Lecture 2 Flashcards
Why are Escherichia coli commonly grown in labs?
It’s a good way to produce plasmids and proteins through inserting it and then when it divides under the right conditions it will divide with the plasmid creating more of the plasmid or protenin that can later be used. It’s also a useful source of enzymes such as DNA polymerase, Klenow fragment and EcoRI. It can also be used as a host to phage P1, phage P4 and phage lambda.
How is phage P1 used in labs?
It can be used to transfer a selected mutation from one e-coli bacteria to another.
How is phage lambda used in labs?
It can be used as effective vectors to transfer recombinant DNA into another cell for cloning.
What does recombinant DNA mean?
It’s a cut and paste method used to insert genes of intrest.
What is a vector?
It’s plasmid based DNA that can be transferred to a new host cell.
How can phage P1 be used in labs?
It carries topoisomerase (specific type of enzyme) that can be used for cre recombinase which is a way to cut and paste insert genes of intrest. So it can be used for gene modification.
How are e-coli grown in labs?
They feed on peptone, yeast extract, NaCl, can grow in low oxygen levels which is perfect for lab work and grow best in 37 degrees.
What types of restriction endonucleases is there?
Those who leave blunt ends and those who leaves sticky ends. Type I cut at random far away from recognition sequences leaving sticky ends, type II is a homodimer (specfic type of large protein) and recognise the same DNA sequence, they can cut DNA both leaving blunt ends or sticky ends. Type IIS have asymmetric recognition sites leaving sticky ends.
What are some benefits with using plasmid DNA in the lab?
It’s coiled so can easily be seperated from the DNA, easy to amplify with bacteria cells in test tubes and can be purified with alkali denaturation lysis.
WHat do you need to keep in mind when growing plasmids in bacteria?
It’s need to be able to be recognised by the cell and be beneficial to the cell.
How does sanger sequencing work and why is it used?
It’s a way to determine the nucleotide sequence in the DNA. It works in several steps: 1.The double stranded DNA(dsDNA) is denatured into single strands DNA (ssDNA). 2.A primer that corresponds to the end of one of the sequences is added. 3. dNTPs which is a nitrigounus base binded to a sugar and trhee phostphate groups. There are four differenttypes for the different nucleotides and there are four different reactons happening at seperae each reaction with one of the dNTPs. 4.DNA synthesis initiates until a termination nucleotide is randomly incoperated. A termination nucleotide lacks the 3OH groups necessary to add another nucleotide to the chain. 5. The DNA fragments left is denatured into ssDNA and the denatured ssDNA fragments is run through gel electophoresis. Comparing the 4 different samples knowing that a dark band means that there was a base pair the sequence can be decided.
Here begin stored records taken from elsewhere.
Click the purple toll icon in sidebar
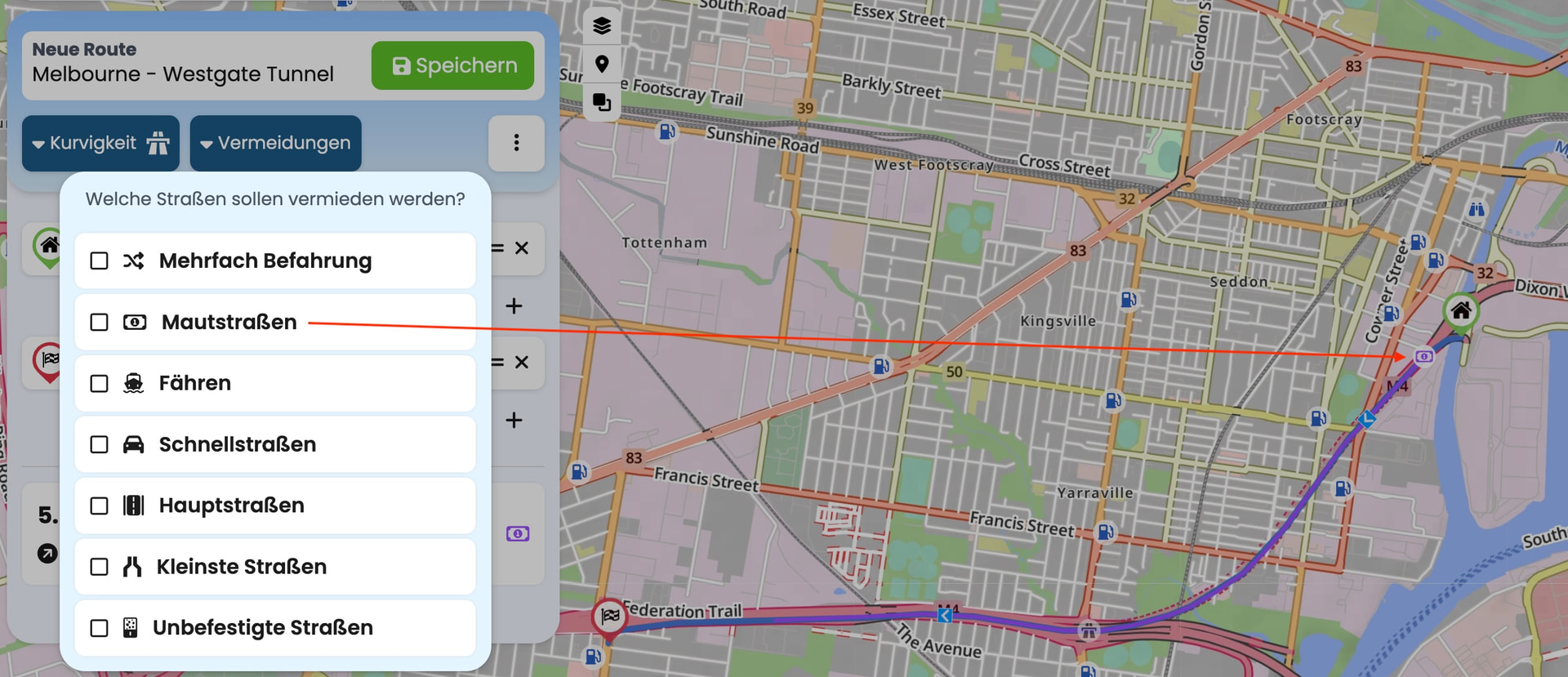The height and width of the screenshot is (677, 1568). [x=518, y=534]
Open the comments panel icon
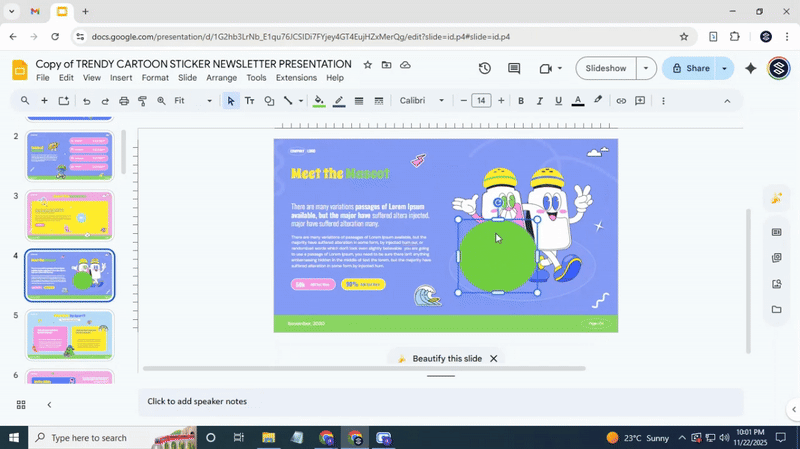The height and width of the screenshot is (449, 800). click(514, 69)
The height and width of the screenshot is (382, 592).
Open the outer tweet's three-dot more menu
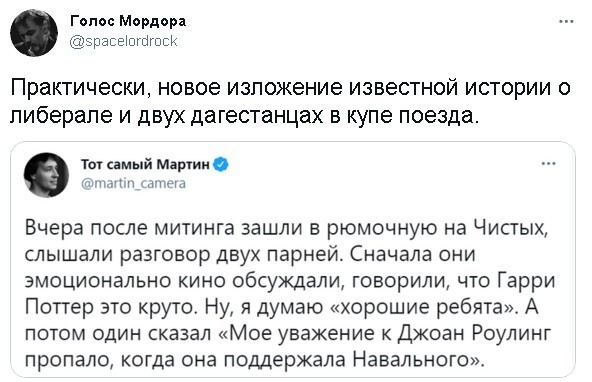[566, 22]
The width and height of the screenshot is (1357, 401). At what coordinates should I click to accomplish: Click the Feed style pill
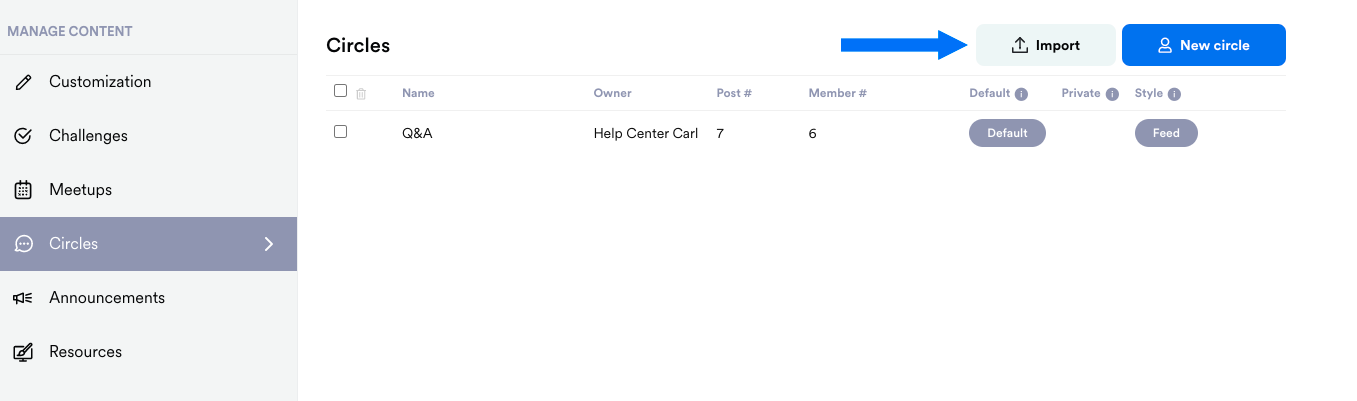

What is site directed mutagenesis and why is it used?
It’s a very site specific gene manipulation method that uses special primers in dsDNA to make insertions, deletions and substitutions. It’s a way to
How do we clone in lab?
It’s typically grown in E.-coi. There is a plasmid library, BAC library which is artificial chromosomes and colony hybridization which is when you grow and pick bacteria with the desired gene.
What is TA cloning and how is it used?
Instead of using resctrition enzymes it uses adenine and thymines ability to hybdridaze and in presence of ligase become ligated to each other. Using PCR product and vectors with overhangs enabled insertion of a gene into a plasmid.
What is a gateway cloning system and how is it used?
It’s a way to insert gene sequence into a plasmid without restriction enzymes or ligase.
What is a gibbson assembly and how is it used?
It is a cloning system that joins multiple DNA fragments in one single isothermal reaction. The steps are to first using PCR to create an overlap, adding an assembly mix that has axonuclease that chews back at the 5’ end creating an overhang and then the DNA polymerase will seal the gap.